Anyway. That's definitely a design issue.
Well this is what makes connloss a problem, we recognize that this is
not a great situation for users, and why we are doing ZOOKEEPER-22.
Using the std bindings it's really up to the user/situation. In some
cases it's easy (if you're the only potential owner) in others not so much.
4) when I saw that you had separated zkclient and zkconnection I
thought "ah, this is interesting" however when I saw the
implementation I was confused:
a) what purpose does this separation serve?
It's just to have all ZooKeeper communication in one place, where the
higher lever stuff is in ZkClient. That way we are able to provide an
in-memory ZkConnection implementation that doesn't connect to a real
ZooKeeper. This could be used for easier testing.
b) I thought it was to allow multiple zkclients to share a single
connection, however looking at zkclient.close, it closes the
Actually each ZkClient instance maintains one ZooKeeper connection.
Ok, I see the illegalstateexception being thrown in zkconnection. gotit.

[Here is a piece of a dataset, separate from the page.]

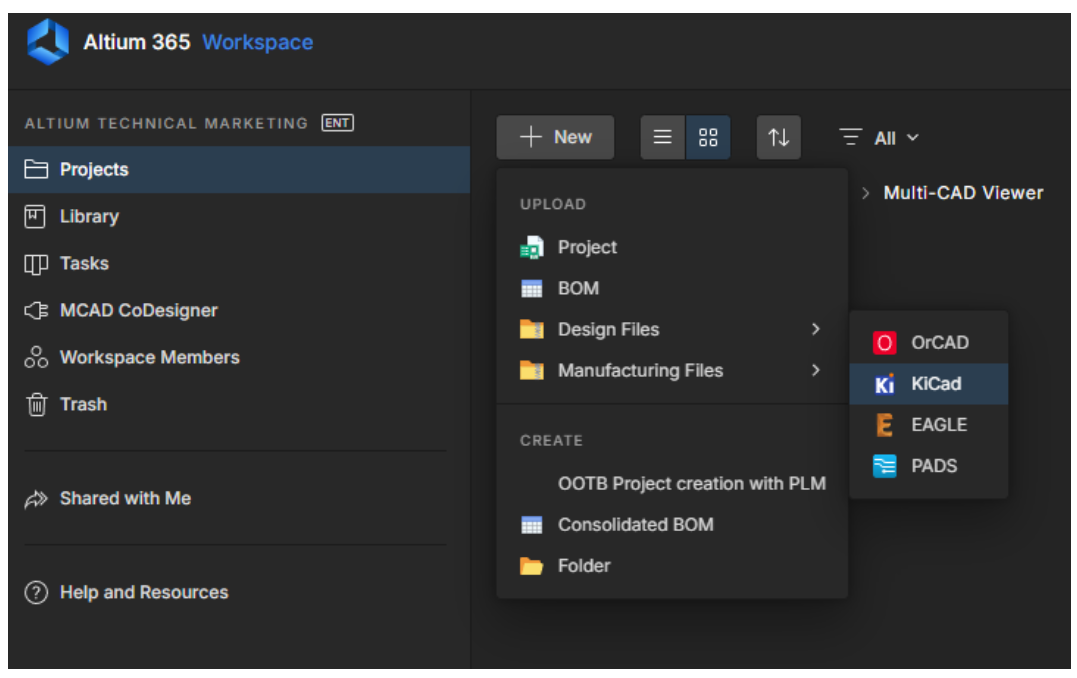Open MCAD CoDesigner in sidebar
Image resolution: width=1077 pixels, height=678 pixels.
pos(138,311)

(putting this in the javadoc would really help though ;-) )
5) there's a lot of wrapping of exceptions, looks like this is done in
order to make them unchecked. Is this wise? How much "simpler" does it
really make things? Esp things like interrupted exception? As you
mentioned, one of your intents is to simplify things, but perhaps too
simple? Some short, clear examples of usage would be helpful here to
compare/contrast, I took a very quick look at some of the tests but
that didn't help much. Is there a test(s) in particular that I should
look at to see how zkclient is used, and the benefits incurred?

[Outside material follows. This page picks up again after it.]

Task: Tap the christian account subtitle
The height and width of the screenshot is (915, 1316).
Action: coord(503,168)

Checked exceptions are very painful when you are assembling together a
larger number of libraries (which is true for most enterprise
applications). Either you wind up having a general "throws Exception"
(which I don't really like, because it's too general) at most of your
interfaces, or you have to wrap checked exceptions into runtime exceptions.

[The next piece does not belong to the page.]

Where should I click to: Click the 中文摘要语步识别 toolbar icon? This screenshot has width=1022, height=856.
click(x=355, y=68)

We didn't want a library to introduce yet another checked exception that
you MUST catch or rethrow. I know that there are different opinions
about that, but that's the idea behind this.
Similar situation for the InterruptedException. ZkClient also converts
this to a runtime exception and makes sure that the interrupted flag
doesn't get cleared. There are just too many existing libraries that
have a "catch (Exception e)" somewhere that totally ignores that this
would reset the interrupt flag, if e is an InterruptedException.
Therefore we better avoid having all of the methods throwing that
Ok. I didn't mean to imply that it's wrong - just that it should be well
thought out for the particular use cases you want to support and well
documented for the user. I think sun did the right thing with
exceptions, having both checked and unchecked lets you tailor the api
for the use cases you want to support. In too many cases though ppl
don't think about it (I hate when I see stuff like what you mentioned,
doing the wrong thing with interrupts for example) and do the wrong
thing, making the end user suffer.
Thanks a lot for the valuable feedback,
NP. It's great to see users interested enough in ZK to provide
contributions back to the community!
ps. I post some (interesting) side projects, many related to ZK, on github
feel free to follow me, or fork some of my projects there.
Patrick Hunt wrote:
Hi Stefan, two suggestions off the bat:
1) fill in something in the README, doesn't have to be final or
polished, but give some insight into the
what/why/how/where/goals/etc... to get things moving quickly for
reviewers & new users.
2) you should really discuss on the dev list. It's up to you to
include user, but apache discourages use of user for development
discussion (plus you'll pickup more developer insight there)
Stefan Groschupf wrote:
Hi Zookeeper developer,
it would be great if you guys could give us some feedback about our
The main idea is making the life of lazy developers that only want
minimal zk functionality much easier.
We have a functionality like zkclient mock making testing easy and
fast without running a real zkserver, simple call back interfaces
for the different event types, reconnecting handling in case of
We feel we come closer to a release so it would be great if some
experts could have a look and give us some feedback.